DIRECTIONS
Repeat each entry exactly, but do not carry over the pictures.

Segment Open

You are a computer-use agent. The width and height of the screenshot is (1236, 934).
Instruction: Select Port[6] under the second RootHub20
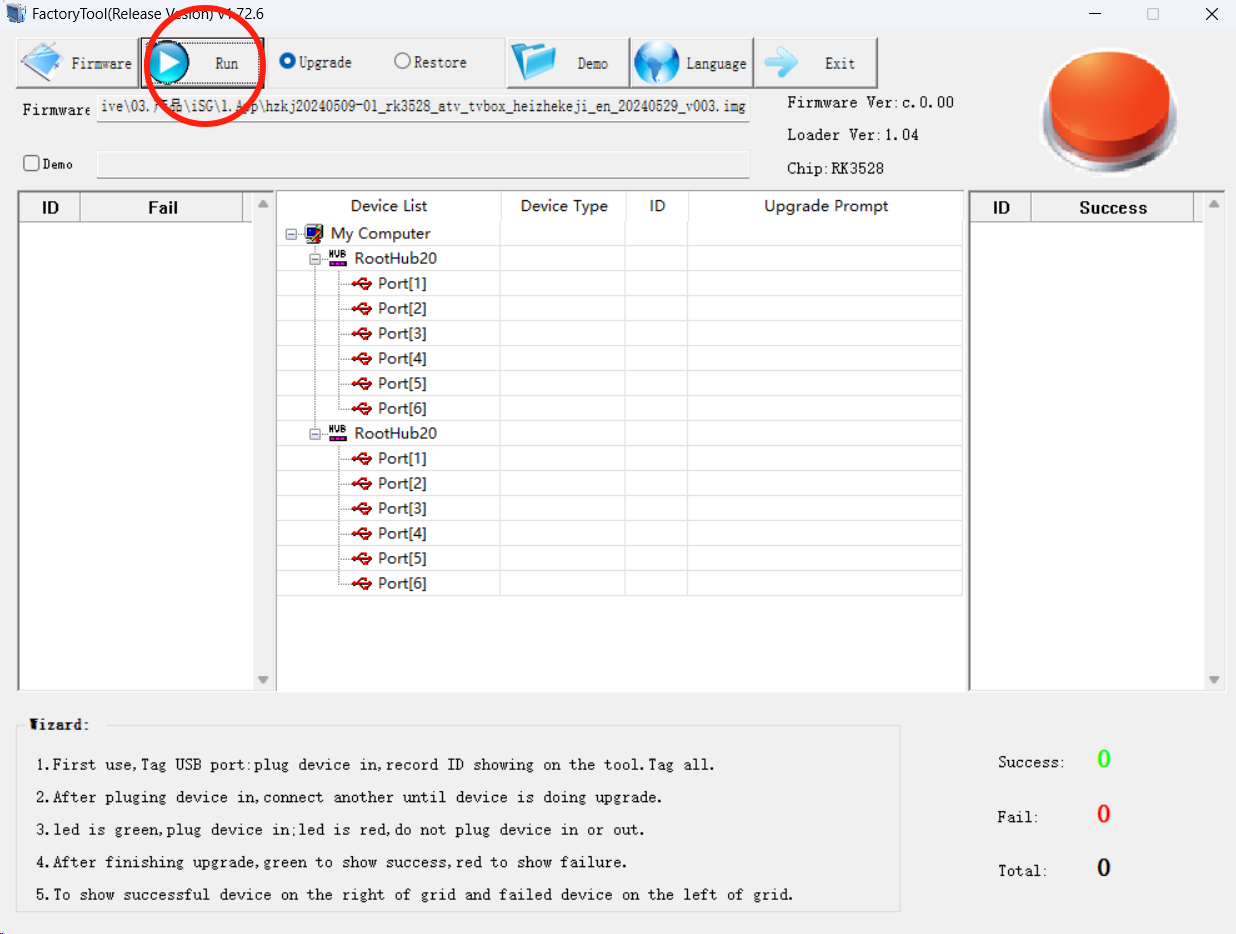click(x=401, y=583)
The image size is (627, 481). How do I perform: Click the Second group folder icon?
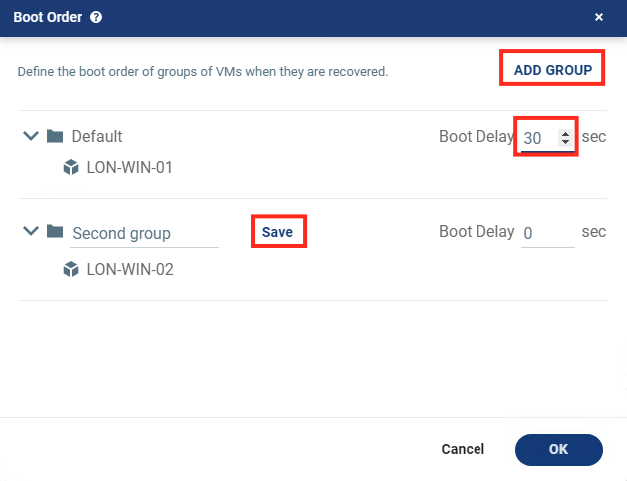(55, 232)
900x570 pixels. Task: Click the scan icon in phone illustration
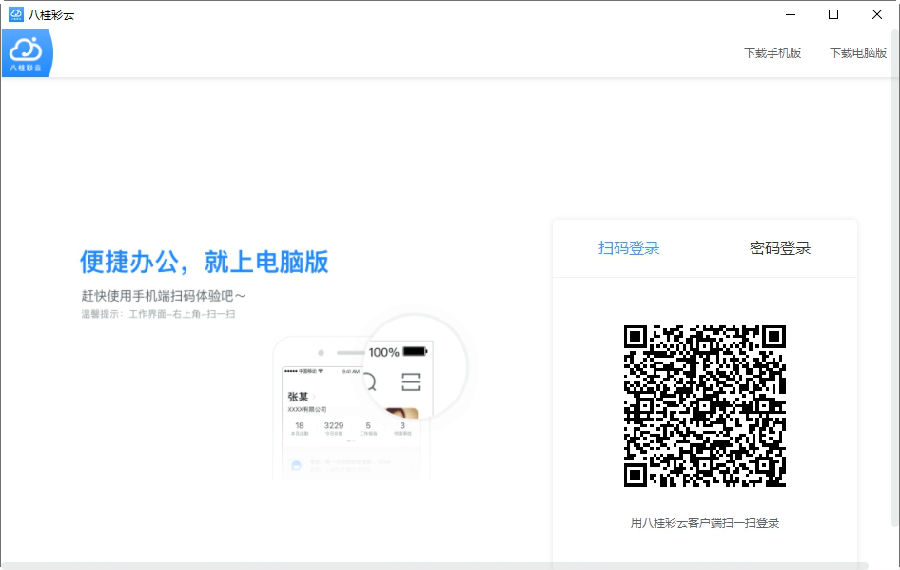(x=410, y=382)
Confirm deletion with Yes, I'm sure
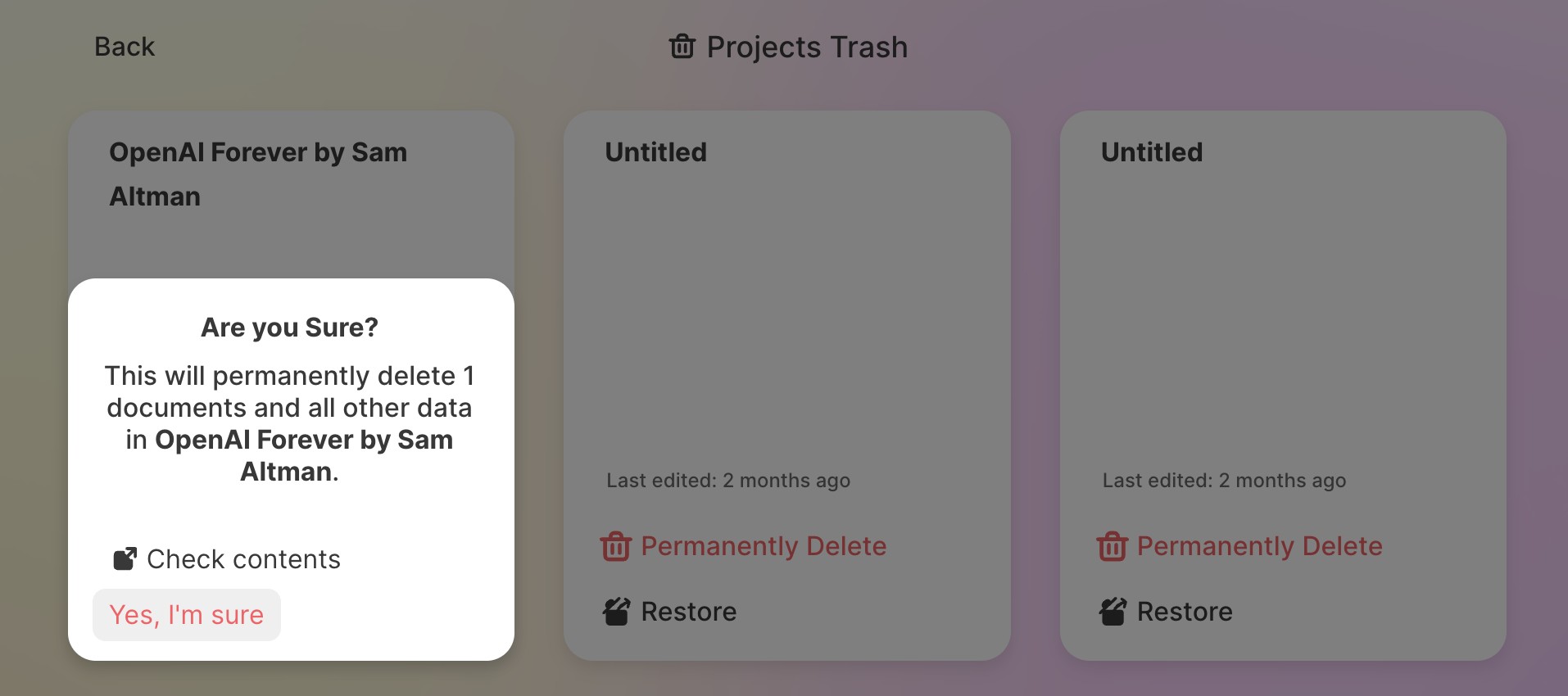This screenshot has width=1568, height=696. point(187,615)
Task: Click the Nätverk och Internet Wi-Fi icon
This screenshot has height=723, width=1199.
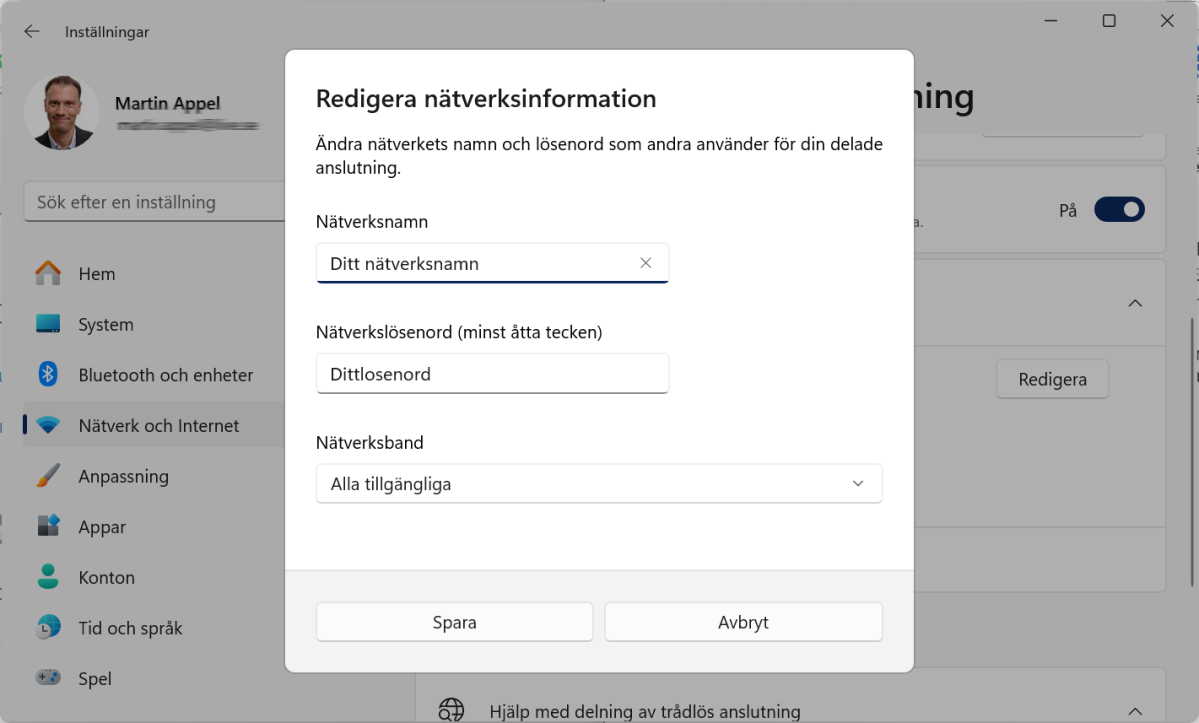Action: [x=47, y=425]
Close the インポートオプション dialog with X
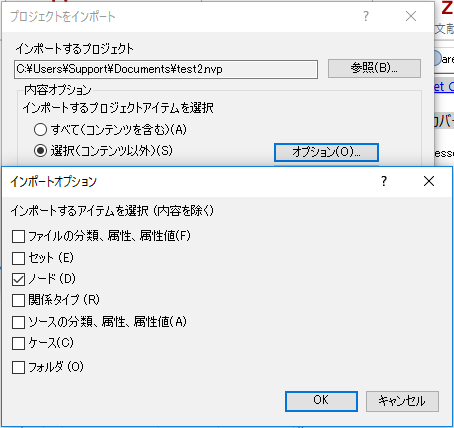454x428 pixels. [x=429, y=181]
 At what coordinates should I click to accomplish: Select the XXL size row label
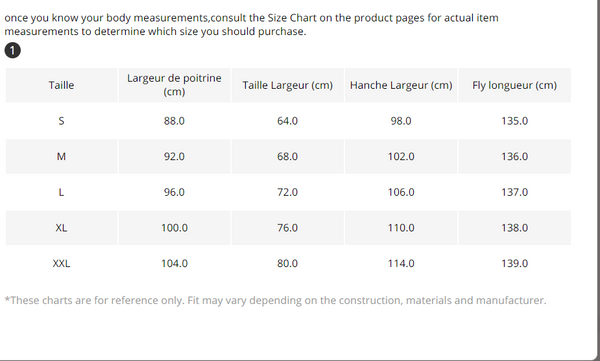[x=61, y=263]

Segment Closed

TASK RESULT
You are a computer-use agent. The width and height of the screenshot is (1236, 934).
Instruction: Select Port[6] under the second RootHub20
click(x=401, y=583)
The image size is (627, 481). How do I perform: Click the Second group folder icon?
(55, 232)
900x570 pixels. Task: Click the scan icon in phone illustration
(x=410, y=382)
Confirm deletion with Yes, I'm sure
This screenshot has width=1568, height=696. point(187,615)
Task: Click the Nätverk och Internet Wi-Fi icon
This screenshot has height=723, width=1199.
Action: [x=47, y=425]
Close the インポートオプション dialog with X
454x428 pixels. [x=429, y=181]
 At what coordinates should I click to accomplish: Select the XXL size row label
[x=61, y=263]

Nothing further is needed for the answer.